In the existing tax code, a 38 percent tax was applied to those that made between 150 million won and 500 million won and a 40 percent tax rate on those that made more than 500 million won.

Under the new bill, people who make between 150 million won and 300 million won will continue to be taxed at a 38 percent rate.

The maximum corporate tax rate has been raised from 22 percent to 25 percent.

But as with income taxes, the government altered the tax brackets for the top business groups.

Previously companies with net income of more than 20 billion won a year paid 22 percent in corporate tax and those that made 200 million won to 20 billion faced a 20 percent rate.

Under the new bill, the 25 percent maximum corporate tax will be applied to companies that earn more than 200 billion won a year. Companies that make 20 billion won to 200 billion won will be taxed at 22 percent while those that make 200 million won to 20 billion won will continue to pay 20 percent.

The government also raised taxes on large shareholders selling shares. Previously the capital-gains tax was 20 percent for all investors.

Under the new bill, the 20 percent rate will only apply to share sales that are valued at up to 300 million won. Transactions exceeding 300 million won face a 25 percent capital gains tax.

The reforms also roll back tax breaks offered companies.

Tax refunds on investing in facilities like factories have been cut 2 percentage points from 3 percent to 1 percent. R&D tax refunds saw a milder cutback from a maximum 3 percent to 2 percent.

The government is toughening taxation on companies that commission work exclusively to affiliates or companies run by family members.

Profits made from such business deals when exceeding a government standard will be considered a “gift tax.”

Previously, such gift taxes were applied when the commissioned work exceeded 30 percent of all work commissioned by the main company. That ratio has been lowered to 20 percent. In addition a new condition has been added that such transactions can’t exceed more than 100 billion won.

The bill boosts benefits for companies that contribute to creating jobs or raising the incomes of their employees. It also gives some tax breaks to lower and middle-income households.

One of the biggest changes is offering tax breaks to companies that hire employees but don’t make new investments.

Previously they had to do both to get a 3 to 8 percent tax refund on job-related investments. Under the new bill, the company only needs to increase the number of new recruits. SMEs will get a tax refund of between 7 million won and 10 million won per new hire.

For medium size companies, that figure rises to 5 million won and 7 million won. For conglomerates, it’s 300 million won per employee.

SMEs that upgrade contract employees to full staff will get a tax refund of 10 million won, up from 7 million won under the existing tax code.

The government plans to double a tax refund from 10 percent to 20 percent when companies give raises to employees.

Foreign companies will get a 100 percent income tax exemption for five years and a 50 percent cut for two years on corporate tax.

There are also tax benefits for individuals.

The 70 percent income tax cuts given to people working at SMEs will be extended from three years after they first got their jobs to five years.
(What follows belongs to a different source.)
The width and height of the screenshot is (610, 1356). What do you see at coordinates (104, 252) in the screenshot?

Additionally, the government has raised subsidies for low-income households.

In order to be eligible for a labor encouragement payment, an applicant needs to be 50 years old or older and have assets less than 140 million won.

The applicant’s children must be 18 years old or younger. For those without a family, the annual income has to be 13 million won.
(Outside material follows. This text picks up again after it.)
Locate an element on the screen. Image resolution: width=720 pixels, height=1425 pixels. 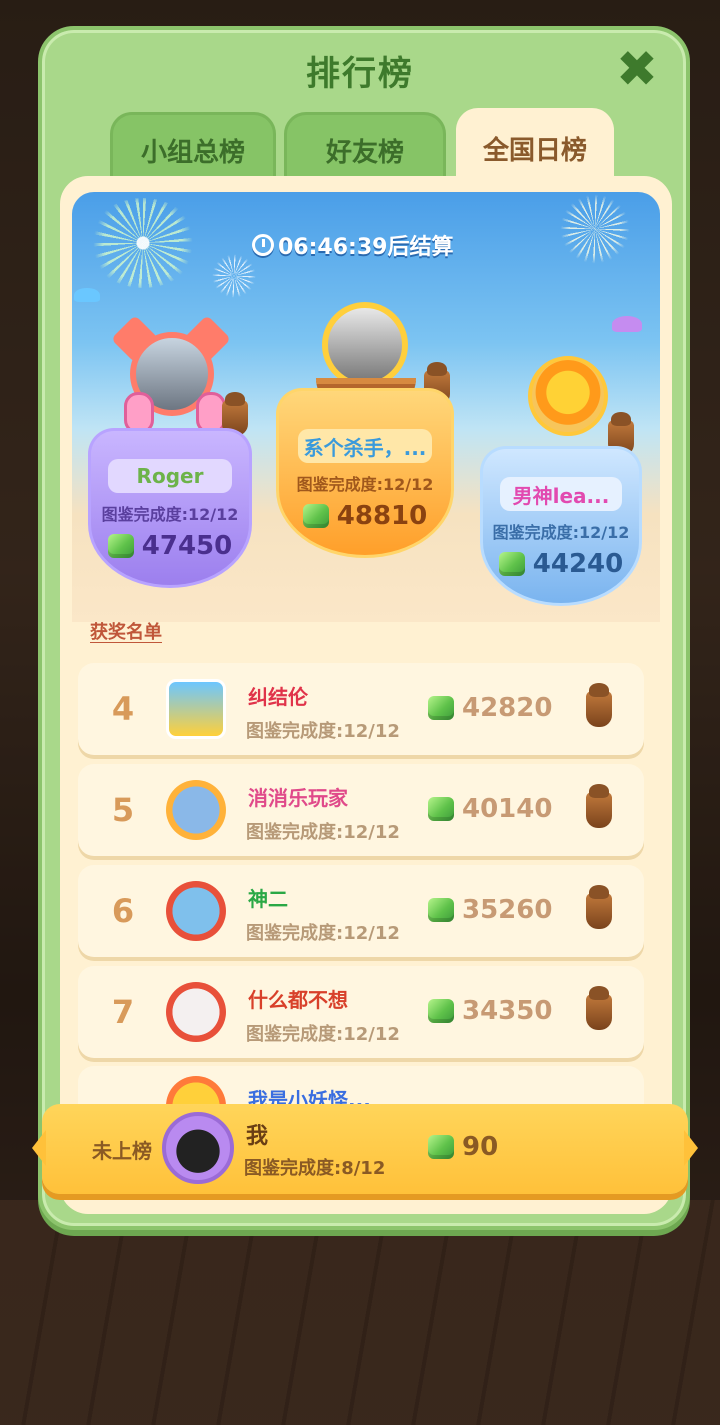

In the case of a single-person household, annual income needs to be less than 21 million won.

For two-person households, income needs to be less than 25 million won.

The government plans to raise the monthly payment for single people from 770,000 won to 850,000 won; for single-earner families from 1.85 million won to 2 million won; and for double-income families from 2.3 million won to 2.5 million won.

The new tax bill is expected to be put to a vote at a cabinet meeting by the end of this month and then delivered to the National Assembly in September.